In a tremendous display of union strength and solidarity, NJEA members from around the state flooded the Wayne Board of Education meeting on September 19. Led by NJEA President Marie Blistan and Vice President Sean Spiller, as well as Passaic County Education Association President Susan Butterfield, these members turned out to support the Wayne Education Association’s (WEA) president, Eda Ferrante, as she, and members of her local association, challenged the Wayne Board of Education’s unilateral decision to return her to the classroom for daily duty, despite language in the collectively negotiated contract agreement that defines and ensures her full-time release status.
Blistan fired up the crowd prior to heading inside to the meeting.
“Since 1849, this community has been in existence. Since 1849, people have flocked to come here, and today, I can stand unequivocally and tell you that they live here because of this public school system,” Blistan declared. “They live here because it’s not just a school board, it’s not just the parents, it’s not just the students, and it’s not just ‘we the educators’. It’s beause this system, this town, knew a long time ago that it was going to literally take a village to educate a child.”

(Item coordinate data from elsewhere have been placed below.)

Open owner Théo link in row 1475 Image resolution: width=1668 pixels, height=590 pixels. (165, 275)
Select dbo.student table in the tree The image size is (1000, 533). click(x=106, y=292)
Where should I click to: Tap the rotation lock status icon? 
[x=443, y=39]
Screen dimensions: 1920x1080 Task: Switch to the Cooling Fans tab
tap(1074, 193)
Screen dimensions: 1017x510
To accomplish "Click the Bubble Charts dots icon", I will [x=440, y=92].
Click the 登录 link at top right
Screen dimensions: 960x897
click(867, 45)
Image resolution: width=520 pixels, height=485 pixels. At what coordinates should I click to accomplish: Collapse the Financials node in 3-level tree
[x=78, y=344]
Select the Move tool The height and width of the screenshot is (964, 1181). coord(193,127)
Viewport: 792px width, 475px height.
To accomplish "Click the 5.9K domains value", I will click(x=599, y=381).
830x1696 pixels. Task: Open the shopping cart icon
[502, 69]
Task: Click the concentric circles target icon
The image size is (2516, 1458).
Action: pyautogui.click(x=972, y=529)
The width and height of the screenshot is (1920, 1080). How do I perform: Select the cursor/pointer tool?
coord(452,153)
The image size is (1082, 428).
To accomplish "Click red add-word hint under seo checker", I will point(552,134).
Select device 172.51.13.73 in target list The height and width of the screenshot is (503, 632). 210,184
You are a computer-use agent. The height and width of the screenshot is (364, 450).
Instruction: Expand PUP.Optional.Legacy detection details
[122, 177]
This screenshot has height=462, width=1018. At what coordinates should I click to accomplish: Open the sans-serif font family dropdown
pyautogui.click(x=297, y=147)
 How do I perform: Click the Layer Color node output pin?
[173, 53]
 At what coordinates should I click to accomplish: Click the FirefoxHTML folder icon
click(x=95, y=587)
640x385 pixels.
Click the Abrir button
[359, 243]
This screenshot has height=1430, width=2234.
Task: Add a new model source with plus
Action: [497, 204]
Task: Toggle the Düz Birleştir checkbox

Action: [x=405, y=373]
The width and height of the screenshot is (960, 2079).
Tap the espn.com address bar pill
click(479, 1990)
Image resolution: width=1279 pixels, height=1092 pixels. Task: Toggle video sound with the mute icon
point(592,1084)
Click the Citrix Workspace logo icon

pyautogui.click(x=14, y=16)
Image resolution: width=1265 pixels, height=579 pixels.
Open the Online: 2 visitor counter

The Board of Education recently ordered Ferrante, who is beginning her fourth year as association president, to report back to the classroom, where she is a full-time history teacher. This action came as a result of the August 22 Appellate Division decision, Rozenblit v. Lyles, that provided that the school leave law did not permit school boards the authority to pay the salaries of the local association president while released from his/her regular assignment. The court also concluded that the section of the collective bargaining agreement that provided for full-time release salaries was against public policy and unenforceable, and that the Board’s distribution of funds in this regard was outside of its authority. The NJEA, however, contends that the Court’s decision is incorrect because Boards of Education have the broad authority to fix the terms of compensation through collective bargaining, unless otherwise limited by statute.
Ferrante is currently assigned to a temporary-leave position until mid-October, when the teacher whom she is replacing is scheduled to return. She has been informed that she will subsequently be placed elsewhere, meaning that in a few short weeks, Ferrante will be sent to a new school, with new students and a new curriculum. WEA Secretary Dennis Carroll took issue with the Board’s stance, urging them to think about the effects this is having on Wayne educators and support staff.
“You are engaged in this powerplay with your interpretation of what can and cannot be full-time release,” Carroll said. “How do you think the educators of this district feel about this latest attempt at dishonoring a collectively bargained agreement?”
Release time for local presidents has been a common practice in NJ for more than 50 years, and has the approval of the Public Employment Relations Commission (PERC). In Wayne, the presence of a full-time release president is a practice that spans the last decade, and has, time and time again, been a proven benefit to all stakeholders in the school community. Before being elected as an NJEA officer, Spiller was the full-time release president in Wayne, and he spoke to his experience there as evidence for the ongoing need to maintain the status quo, both in Wayne as well as around the state.
“Wayne is not the only place with a release-time agreement; Wayne is not the only place with challenges; Wayne is not the only place looking out for kids, but in many of those districts, quite frankly, in most of those districts, things have been worked out,” Spiller stated. “People find a way to come together, people put kids first, and look for solutions. That is what we are all asking for here.”
It is nearly impossible to quantify the amount of time a full-time release president spends supporting the school community and the rights of the members they serve. Through her work as a full-time release president, Ferrante addresses issues, enhances professional development opportunities, resolves employment conflicts, strengthens community relationships and advocates on behalf of the thousands of students attending Wayne’s public schools. Moreover, in the last few months, the WEA has worked tirelessly to try to re-establish a working, functional relationship with the Board.
“This most recent action does not move them ahead; it continues to erode the labor-management relationship, ironically making the need for a full-time release president even more vital,” said NJEA Field Representative Lori Cintron, who works with the WEA and its members. “The WEA is protecting its association’s rights and pursuing all avenues of relief under the collective bargaining laws in the State of New Jersey, including, but not limited to, negotiations, grievance policies and all relief available through PERC.”
The WEA went into the September 19 meeting with the hope to be afforded the opportunity to discuss and negotiate alternatives to additional legal action. Their efforts paid off, as Ferrante and Cintron met with Wayne Schools Superintendent Mark Toback on September 20 to seek a resolution that will continue to serve the best interests of the students and the community. The board will now consider these alternatives at their October 3 meeting.
“I am very optimistic that the board and administration are willing to hammer out a plan and to look at different solutions to resolve this problem”, said Ferrante.